== Exercise aim ==
For every line below, set down an identical copy.

***** Source records

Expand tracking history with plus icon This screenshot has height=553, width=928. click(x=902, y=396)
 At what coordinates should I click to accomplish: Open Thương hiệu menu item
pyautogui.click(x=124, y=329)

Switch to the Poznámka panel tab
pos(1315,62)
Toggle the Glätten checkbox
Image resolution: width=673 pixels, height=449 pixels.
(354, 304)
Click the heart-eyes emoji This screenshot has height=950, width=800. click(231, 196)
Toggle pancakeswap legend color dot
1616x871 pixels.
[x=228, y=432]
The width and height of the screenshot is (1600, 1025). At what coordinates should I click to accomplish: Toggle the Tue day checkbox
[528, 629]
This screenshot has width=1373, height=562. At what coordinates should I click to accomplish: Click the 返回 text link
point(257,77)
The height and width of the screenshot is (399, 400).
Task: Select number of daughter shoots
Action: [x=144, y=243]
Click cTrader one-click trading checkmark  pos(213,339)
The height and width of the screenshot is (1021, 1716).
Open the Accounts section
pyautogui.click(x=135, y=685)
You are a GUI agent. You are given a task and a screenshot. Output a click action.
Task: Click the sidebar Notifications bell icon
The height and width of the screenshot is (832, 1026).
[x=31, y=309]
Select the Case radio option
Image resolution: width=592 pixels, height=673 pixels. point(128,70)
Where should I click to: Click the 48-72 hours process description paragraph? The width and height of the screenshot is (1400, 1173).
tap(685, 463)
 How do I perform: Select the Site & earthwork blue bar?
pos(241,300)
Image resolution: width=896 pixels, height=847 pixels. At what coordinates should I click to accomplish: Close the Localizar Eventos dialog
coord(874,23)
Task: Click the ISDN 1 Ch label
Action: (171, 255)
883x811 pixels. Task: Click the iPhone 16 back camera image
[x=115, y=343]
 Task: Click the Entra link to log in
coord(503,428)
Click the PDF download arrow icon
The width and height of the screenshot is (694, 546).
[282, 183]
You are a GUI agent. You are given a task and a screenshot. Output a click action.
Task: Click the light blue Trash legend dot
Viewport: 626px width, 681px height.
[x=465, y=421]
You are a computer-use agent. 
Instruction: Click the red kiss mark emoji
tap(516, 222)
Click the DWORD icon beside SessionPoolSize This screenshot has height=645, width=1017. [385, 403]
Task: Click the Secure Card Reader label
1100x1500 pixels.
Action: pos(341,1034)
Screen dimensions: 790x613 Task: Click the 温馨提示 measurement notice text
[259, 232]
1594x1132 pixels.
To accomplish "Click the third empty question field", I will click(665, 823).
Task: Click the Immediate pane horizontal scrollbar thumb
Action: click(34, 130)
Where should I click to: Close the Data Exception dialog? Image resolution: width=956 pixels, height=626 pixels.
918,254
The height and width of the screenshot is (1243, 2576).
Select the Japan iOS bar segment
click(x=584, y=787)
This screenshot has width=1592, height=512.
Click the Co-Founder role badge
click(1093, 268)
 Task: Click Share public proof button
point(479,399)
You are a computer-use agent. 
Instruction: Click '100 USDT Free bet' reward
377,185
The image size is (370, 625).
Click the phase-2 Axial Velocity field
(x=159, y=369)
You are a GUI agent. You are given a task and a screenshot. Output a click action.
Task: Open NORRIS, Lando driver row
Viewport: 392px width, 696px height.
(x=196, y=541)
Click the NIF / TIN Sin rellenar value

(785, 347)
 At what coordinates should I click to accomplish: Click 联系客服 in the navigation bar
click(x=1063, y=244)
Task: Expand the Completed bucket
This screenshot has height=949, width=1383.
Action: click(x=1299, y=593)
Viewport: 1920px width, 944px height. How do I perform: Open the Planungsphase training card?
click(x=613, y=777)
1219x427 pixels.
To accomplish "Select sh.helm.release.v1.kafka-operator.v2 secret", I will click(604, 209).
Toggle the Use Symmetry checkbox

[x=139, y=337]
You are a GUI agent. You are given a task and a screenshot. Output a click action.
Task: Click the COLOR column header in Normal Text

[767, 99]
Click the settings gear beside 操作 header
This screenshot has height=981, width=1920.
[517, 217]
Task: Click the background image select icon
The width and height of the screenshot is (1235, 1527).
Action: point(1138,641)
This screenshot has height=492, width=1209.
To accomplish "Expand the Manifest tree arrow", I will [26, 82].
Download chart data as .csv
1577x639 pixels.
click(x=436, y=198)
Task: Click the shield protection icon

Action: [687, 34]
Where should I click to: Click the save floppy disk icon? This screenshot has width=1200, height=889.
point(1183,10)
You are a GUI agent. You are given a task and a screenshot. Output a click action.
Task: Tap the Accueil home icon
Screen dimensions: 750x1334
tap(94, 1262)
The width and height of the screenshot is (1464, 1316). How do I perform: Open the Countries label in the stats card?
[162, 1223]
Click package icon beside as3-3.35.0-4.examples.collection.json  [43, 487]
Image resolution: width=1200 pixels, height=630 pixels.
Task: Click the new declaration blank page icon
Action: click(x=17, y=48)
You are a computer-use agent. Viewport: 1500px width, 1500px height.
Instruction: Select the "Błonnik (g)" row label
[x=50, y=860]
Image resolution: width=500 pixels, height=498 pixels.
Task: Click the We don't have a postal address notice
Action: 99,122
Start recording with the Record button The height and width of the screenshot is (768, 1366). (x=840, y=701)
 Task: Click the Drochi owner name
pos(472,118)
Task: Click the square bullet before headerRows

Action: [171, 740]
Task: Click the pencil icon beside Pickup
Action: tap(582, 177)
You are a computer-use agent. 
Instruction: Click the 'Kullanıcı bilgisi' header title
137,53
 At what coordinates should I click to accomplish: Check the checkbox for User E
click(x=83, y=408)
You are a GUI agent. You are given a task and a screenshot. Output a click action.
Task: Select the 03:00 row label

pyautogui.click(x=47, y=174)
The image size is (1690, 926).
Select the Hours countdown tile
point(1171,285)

**********

== Output for this task ==
Expand tracking history with plus icon This screenshot has height=553, width=928. click(x=902, y=396)
 At what coordinates should I click to accomplish: Open Thương hiệu menu item
pyautogui.click(x=124, y=329)

Switch to the Poznámka panel tab
pos(1315,62)
Toggle the Glätten checkbox
Image resolution: width=673 pixels, height=449 pixels.
(354, 304)
Click the heart-eyes emoji This screenshot has height=950, width=800. click(231, 196)
Toggle pancakeswap legend color dot
1616x871 pixels.
[x=228, y=432]
The width and height of the screenshot is (1600, 1025). At what coordinates should I click to accomplish: Toggle the Tue day checkbox
[528, 629]
This screenshot has width=1373, height=562. At what coordinates should I click to accomplish: Click the 返回 text link
point(257,77)
The height and width of the screenshot is (399, 400).
Task: Select number of daughter shoots
Action: [x=144, y=243]
Click cTrader one-click trading checkmark  pos(213,339)
The height and width of the screenshot is (1021, 1716).
Open the Accounts section
pyautogui.click(x=135, y=685)
You are a GUI agent. You are given a task and a screenshot. Output a click action.
Task: Click the sidebar Notifications bell icon
The height and width of the screenshot is (832, 1026).
[x=31, y=309]
Select the Case radio option
Image resolution: width=592 pixels, height=673 pixels. point(128,70)
Where should I click to: Click the 48-72 hours process description paragraph? The width and height of the screenshot is (1400, 1173).
tap(685, 463)
 How do I perform: Select the Site & earthwork blue bar?
pos(241,300)
Image resolution: width=896 pixels, height=847 pixels. At what coordinates should I click to accomplish: Close the Localizar Eventos dialog
coord(874,23)
Task: Click the ISDN 1 Ch label
Action: (171, 255)
883x811 pixels. Task: Click the iPhone 16 back camera image
[x=115, y=343]
 Task: Click the Entra link to log in
coord(503,428)
Click the PDF download arrow icon
The width and height of the screenshot is (694, 546).
[282, 183]
You are a GUI agent. You are given a task and a screenshot. Output a click action.
Task: Click the light blue Trash legend dot
Viewport: 626px width, 681px height.
[x=465, y=421]
You are a computer-use agent. 
Instruction: Click the red kiss mark emoji
tap(516, 222)
Click the DWORD icon beside SessionPoolSize This screenshot has height=645, width=1017. [385, 403]
Task: Click the Secure Card Reader label
1100x1500 pixels.
Action: pos(341,1034)
Screen dimensions: 790x613 Task: Click the 温馨提示 measurement notice text
[259, 232]
1594x1132 pixels.
To accomplish "Click the third empty question field", I will click(665, 823).
Task: Click the Immediate pane horizontal scrollbar thumb
Action: click(34, 130)
Where should I click to: Close the Data Exception dialog? Image resolution: width=956 pixels, height=626 pixels.
918,254
The height and width of the screenshot is (1243, 2576).
Select the Japan iOS bar segment
click(x=584, y=787)
This screenshot has width=1592, height=512.
Click the Co-Founder role badge
click(1093, 268)
 Task: Click Share public proof button
point(479,399)
You are a computer-use agent. 
Instruction: Click '100 USDT Free bet' reward
377,185
The image size is (370, 625).
Click the phase-2 Axial Velocity field
(x=159, y=369)
You are a GUI agent. You are given a task and a screenshot. Output a click action.
Task: Open NORRIS, Lando driver row
Viewport: 392px width, 696px height.
(x=196, y=541)
Click the NIF / TIN Sin rellenar value

(785, 347)
 At what coordinates should I click to accomplish: Click 联系客服 in the navigation bar
click(x=1063, y=244)
Task: Expand the Completed bucket
This screenshot has height=949, width=1383.
Action: click(x=1299, y=593)
Viewport: 1920px width, 944px height. How do I perform: Open the Planungsphase training card?
click(x=613, y=777)
1219x427 pixels.
To accomplish "Select sh.helm.release.v1.kafka-operator.v2 secret", I will click(604, 209).
Toggle the Use Symmetry checkbox

[x=139, y=337]
You are a GUI agent. You are given a task and a screenshot. Output a click action.
Task: Click the COLOR column header in Normal Text

[767, 99]
Click the settings gear beside 操作 header
This screenshot has height=981, width=1920.
[517, 217]
Task: Click the background image select icon
The width and height of the screenshot is (1235, 1527).
Action: point(1138,641)
This screenshot has height=492, width=1209.
To accomplish "Expand the Manifest tree arrow", I will [26, 82].
Download chart data as .csv
1577x639 pixels.
click(x=436, y=198)
Task: Click the shield protection icon

Action: [687, 34]
Where should I click to: Click the save floppy disk icon? This screenshot has width=1200, height=889.
point(1183,10)
You are a GUI agent. You are given a task and a screenshot. Output a click action.
Task: Tap the Accueil home icon
Screen dimensions: 750x1334
tap(94, 1262)
The width and height of the screenshot is (1464, 1316). How do I perform: Open the Countries label in the stats card?
[162, 1223]
Click package icon beside as3-3.35.0-4.examples.collection.json  [43, 487]
Image resolution: width=1200 pixels, height=630 pixels.
Task: Click the new declaration blank page icon
Action: click(x=17, y=48)
You are a computer-use agent. Viewport: 1500px width, 1500px height.
Instruction: Select the "Błonnik (g)" row label
[x=50, y=860]
Image resolution: width=500 pixels, height=498 pixels.
Task: Click the We don't have a postal address notice
Action: 99,122
Start recording with the Record button The height and width of the screenshot is (768, 1366). (x=840, y=701)
 Task: Click the Drochi owner name
pos(472,118)
Task: Click the square bullet before headerRows

Action: [171, 740]
Task: Click the pencil icon beside Pickup
Action: tap(582, 177)
You are a computer-use agent. 
Instruction: Click the 'Kullanıcı bilgisi' header title
137,53
 At what coordinates should I click to accomplish: Check the checkbox for User E
click(x=83, y=408)
You are a GUI agent. You are given a task and a screenshot. Output a click action.
Task: Select the 03:00 row label

pyautogui.click(x=47, y=174)
The image size is (1690, 926).
Select the Hours countdown tile
point(1171,285)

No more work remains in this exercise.